THE UNBEARABLE WEIGHT OF MASSIVE TALENT (2022)

April 21, 2022

Greetings again from the darkness. Calling all Nicolas Cage fans! Put the bunny back in the box and get ready for the most fun you’ll ever have with Nicolas or Nic or Nick or Nicky. And if one Cage isn’t enough for you, you’re in luck. This film has Nicolas Cage playing the (somewhat) fictional Nick Cage, and Nicolas Kim Coppola (Nicolas Cage’s birth name) playing imaginary alter-ego Nicky, a younger version of Nicolas Cage from the WILD AT HEART era who spends the movie constantly reminding Nick that he’s a movie star.

If you can’t make much sense out of all that, don’t worry, writer-director Tom Gormican and co-writer Kevin Etten have created a film that is sure to strike a chord with Nicolas Cage fans. What we see is a parody going meta in a surreal way. Very few get to star in the tribute to their own legend, but that’s what happens here. Nicolas Cage goes ‘inside baseball’ on the career of Nicolas Cage … only he does so as struggling actor Nick Cage, an actor so desperate for “the role of a lifetime” that he improvs a reading for director David Gordon Green (Cage’s director on JOE) in the parking lot of Chateau Marmont.
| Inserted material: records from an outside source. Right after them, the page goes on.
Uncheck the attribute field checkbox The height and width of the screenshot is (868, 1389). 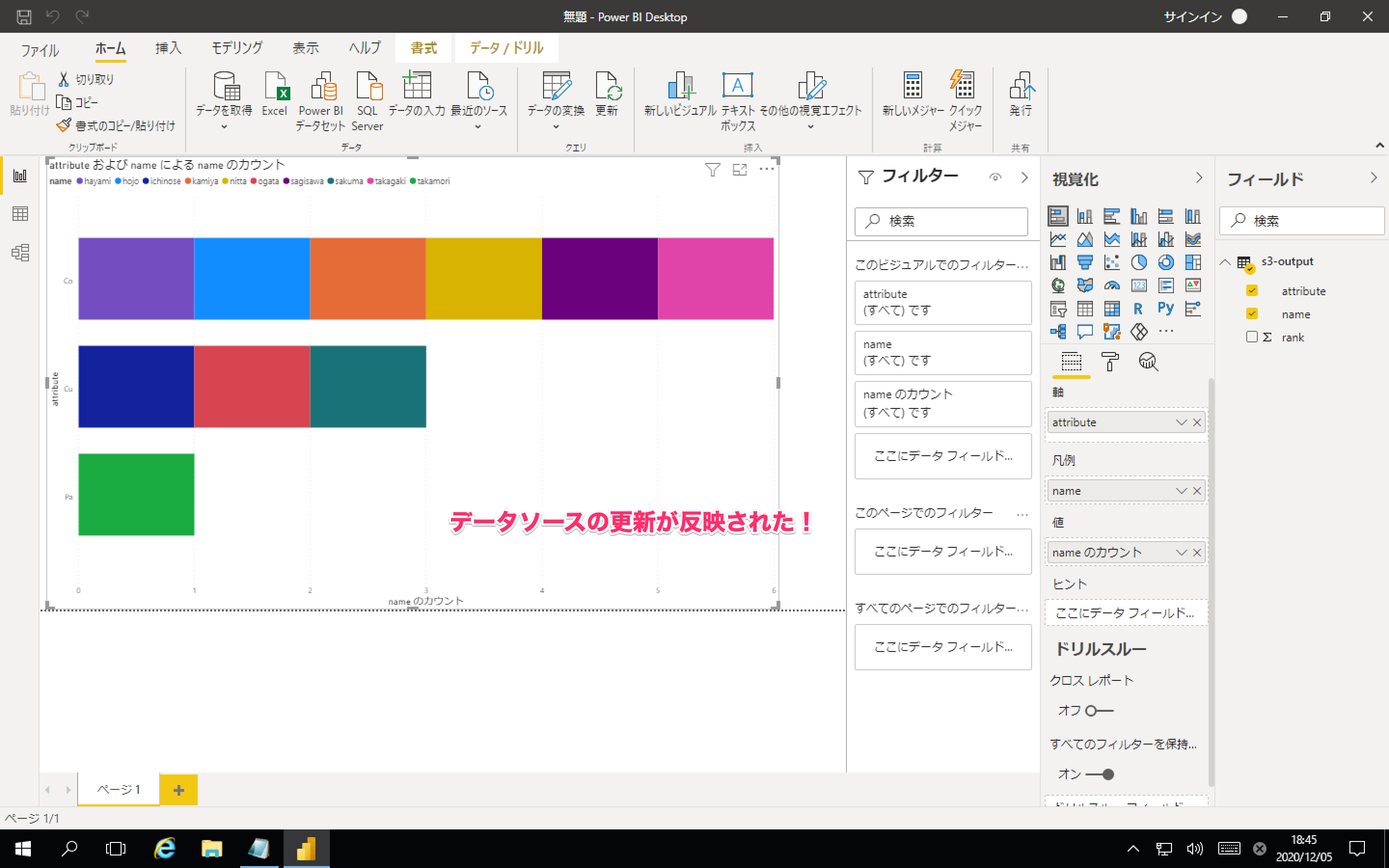tap(1252, 291)
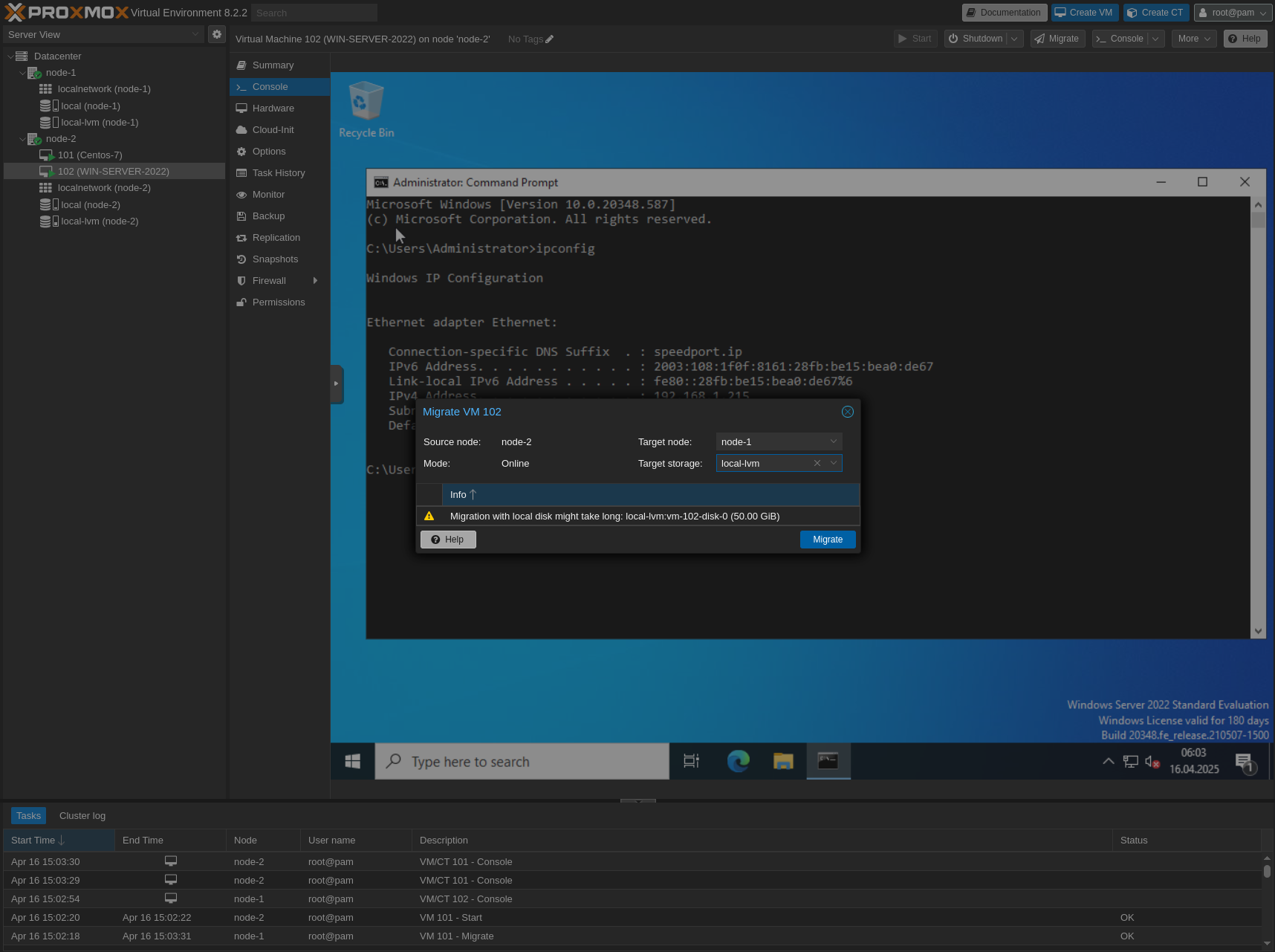Viewport: 1275px width, 952px height.
Task: Click Migrate in the Migrate VM 102 dialog
Action: [x=827, y=539]
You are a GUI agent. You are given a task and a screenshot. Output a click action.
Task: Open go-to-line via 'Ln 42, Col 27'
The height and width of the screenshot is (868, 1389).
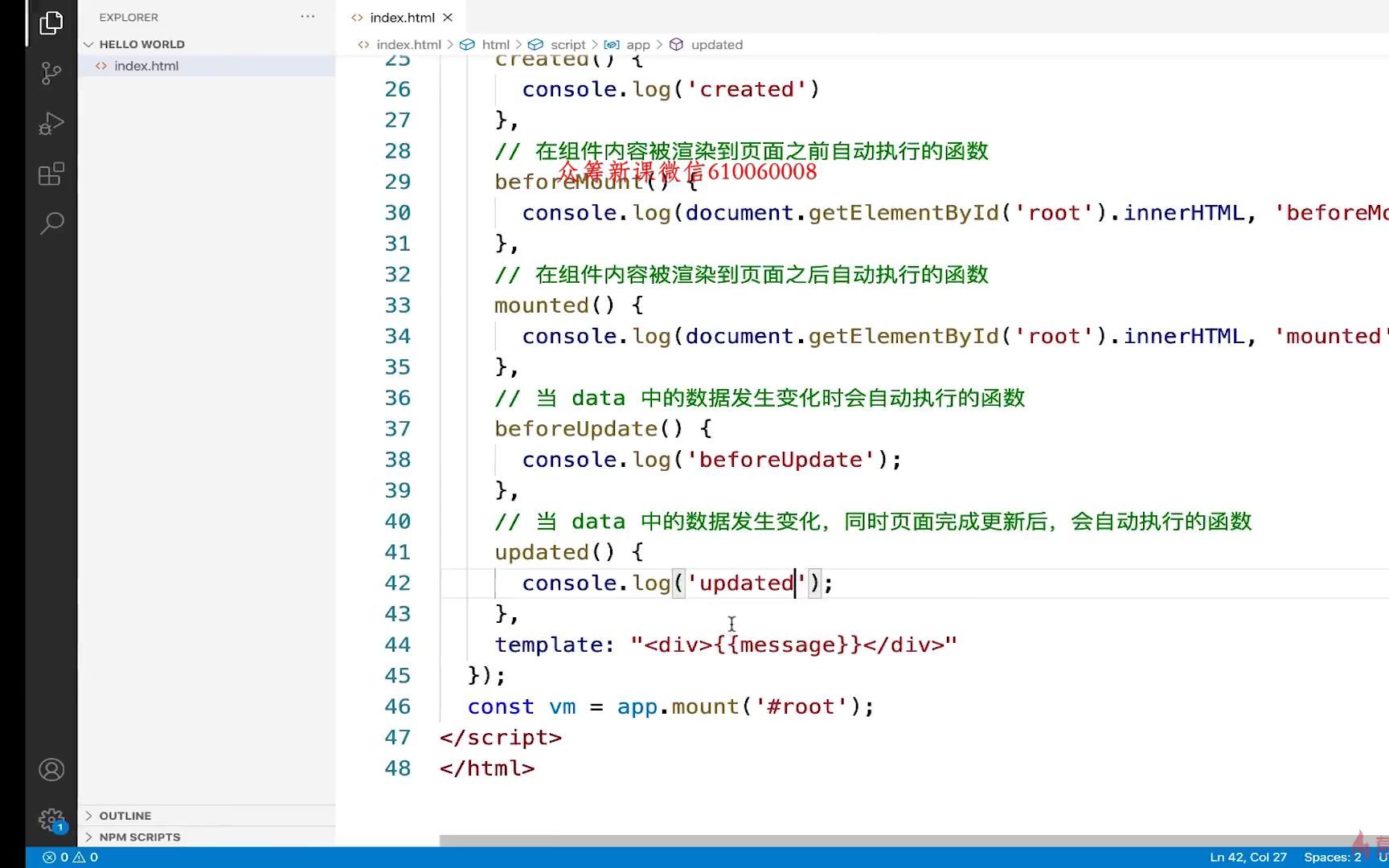1248,857
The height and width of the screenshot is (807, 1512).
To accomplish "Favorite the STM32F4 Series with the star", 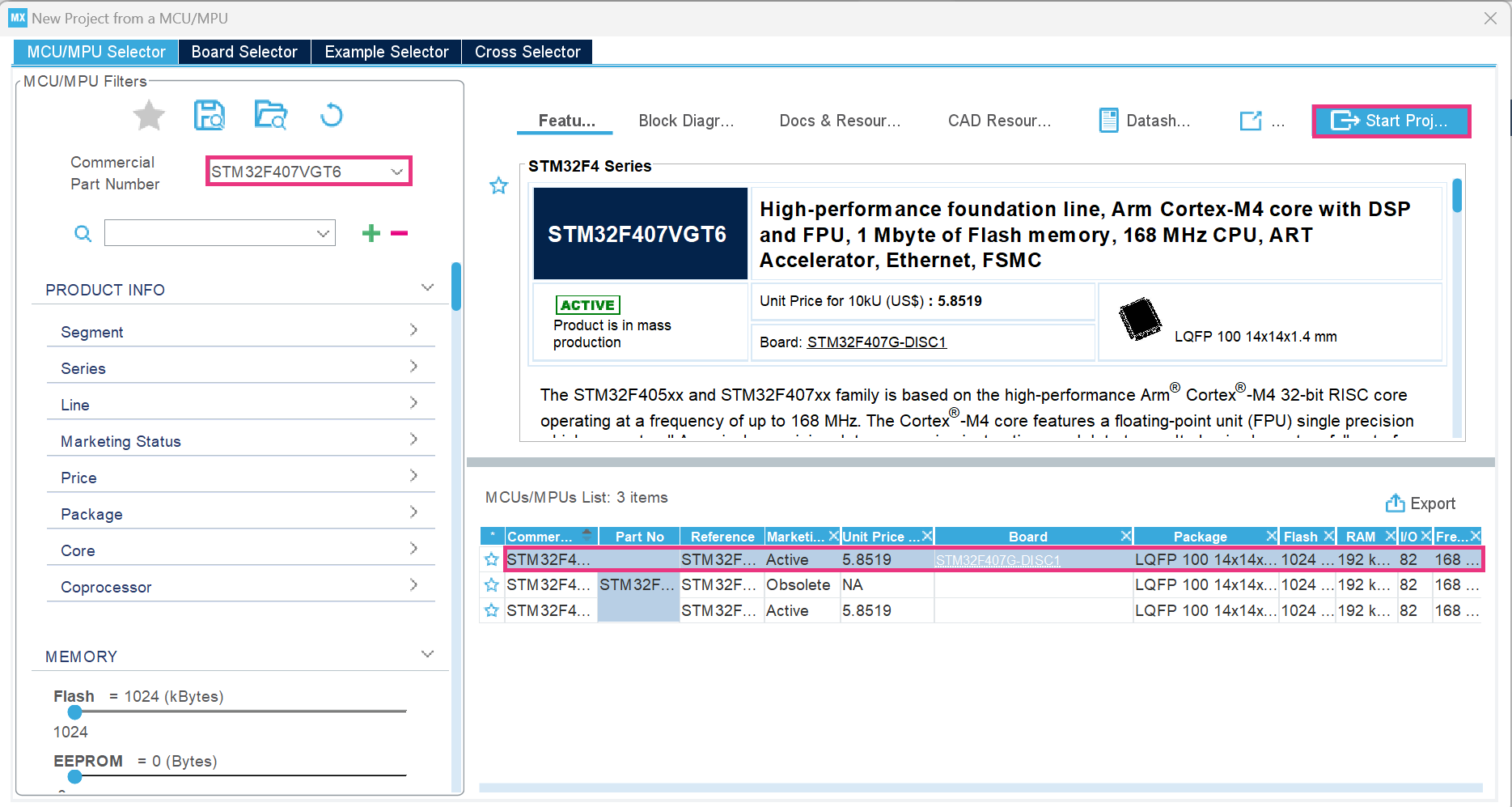I will click(x=498, y=185).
Having been kicked out of his rental after falling behind $600,000 in rent, Nick agrees to take a humiliating job pitched by his agent, Fink (Neil Patrick Harris). For one million dollars, he is to fly to Mallorca and hang out at the birthday party of rich super fan, Javi Gutierrez (a terrific Pedro Pascall, “The Mandalorian”). The twist here is that CIA agents played by Tiffany Haddish and Ike Barinholtz suspect Javi of being a notorious gun dealer who has kidnapped the young daughter of the Catalonia President. Spy-type shenanigans ensue as Nick and Javi develop a bromance that finds the two new buddies writing a film script together. And if that’s not quite enough subplots, you should know that Nick is at a breaking point in his relationship with his ex-wife Olivia (Sharon Horgan) and teenage daughter Abby (Lily Sheen, real life daughter of Michael Sheen and Kate Beckinsale).

The zaniness includes nods to more than a dozen Nicolas Cage movies, and much of the fun is derived from recognizing these. Easter eggs are everywhere for fans, and Nic expertly plays Nick (and Nicky) as a loving tribute to the characters we’ve seen in so many iconic films over the years. Additionally, on screen love is provided for the 1920 classic, THE CABINET OF DR. CALIGARI, as well as the more recent gem, PADDINGTON 2 (2017), making this a tribute to cinema lovers, Nicolas Cage fans, and comedies in general. I will admit to disliking director Gormican’s 2014 movie, THAT AWKWARD MOMENT, so much that I hoped he was done as a filmmaker. It turns out, he’s back (and much improved) … not that he ever went anywhere.